Gli stili manageriali definiscono in modo altrettanto evidente non solo la moda, ovvero la Non Diversità, ma anche i comportamenti di successo da replicare ed emulare, determinando appunto, fenomeni imitativi piuttosto diffusi. La soluzione “mimetica” è per definizione una reazione ad un fattore emotivo di auto protezione, di reazione alla paura, ed è un sistema di protezione messo in campo dai Diversi.

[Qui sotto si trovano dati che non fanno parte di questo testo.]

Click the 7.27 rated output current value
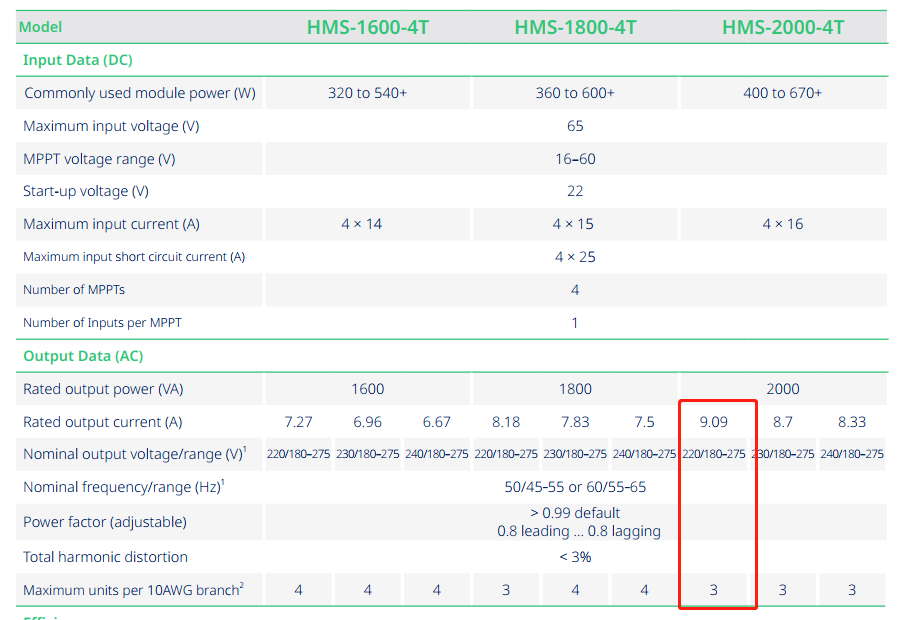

Quale meccanismo avviare invece per i Non Diversi? Su quale base appoggiare una politica di inclusione che coinvolga i Non Diversi? La principale base di lavoro può essere individuata nella consapevolezza. La consapevolezza da parte dei Non Diversi del ruolo che giocano e hanno giocato nello stabilire i confini. La consapevolezza ed il riconoscimento che i criteri di definizione dei confini sono variabili e loro stessi possono essere i protagonisti di una nuova definizione. L’acquisizione che la Non Diversità include caratteri e comportamenti il cui valore è opinabile tanto quanto quelli dei Diversi. E che nella cultura aziendale l’unico elemento dirimente è e resta il fatto che quel carattere, quel comportamento “funzioni” rispetto agli obiettivi aziendali.